INSTRUCTION:
Write out the lines as a numbered list, starting at the line that contains "Click Rachel zhong's profile avatar" and ending at the line that contains "pos(28,531)", with blank lines skipped. Leave the pictures out.

DATA FOR THIS EXERCISE:
==============================

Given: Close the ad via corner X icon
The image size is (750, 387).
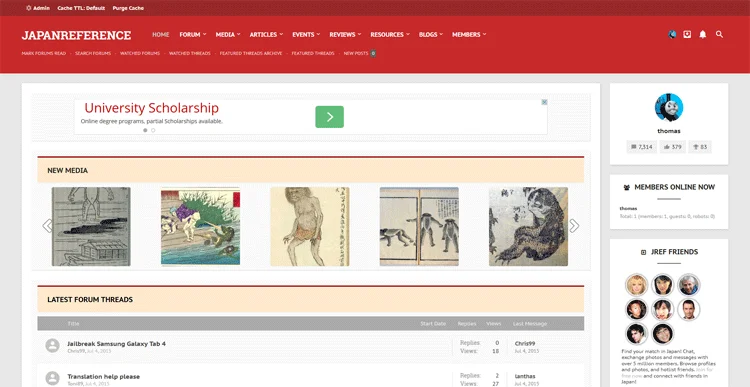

==============================

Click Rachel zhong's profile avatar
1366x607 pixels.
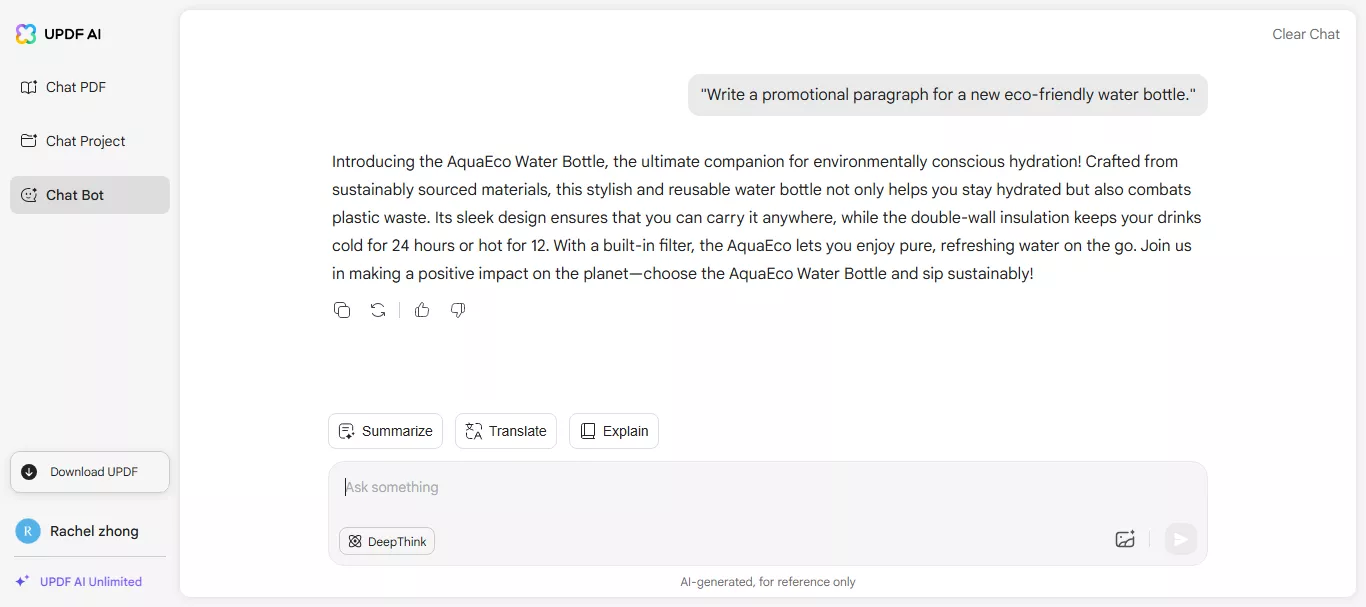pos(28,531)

==============================

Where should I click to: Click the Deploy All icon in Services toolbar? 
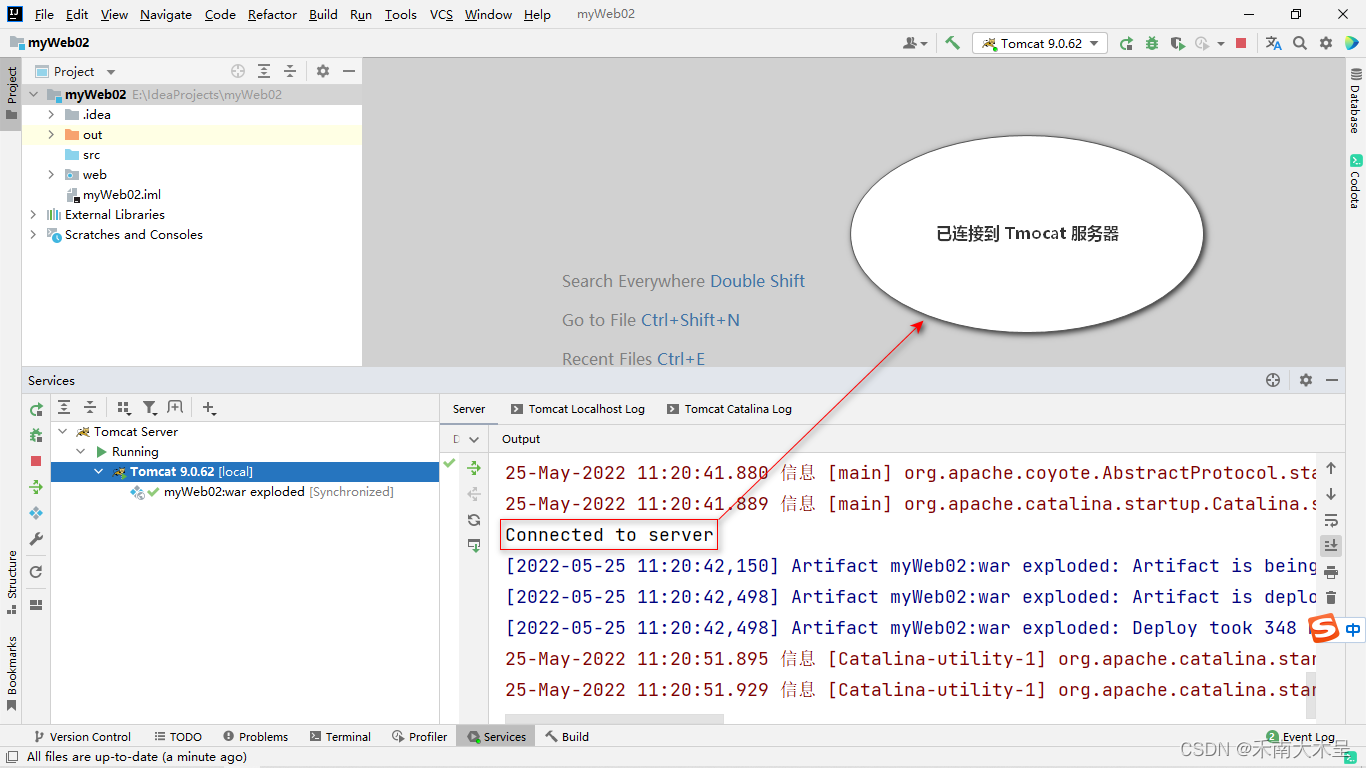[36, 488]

==============================

OUTPUT OF THE TASK:
1. Click Rachel zhong's profile avatar
2. 1366x607 pixels.
3. pos(28,531)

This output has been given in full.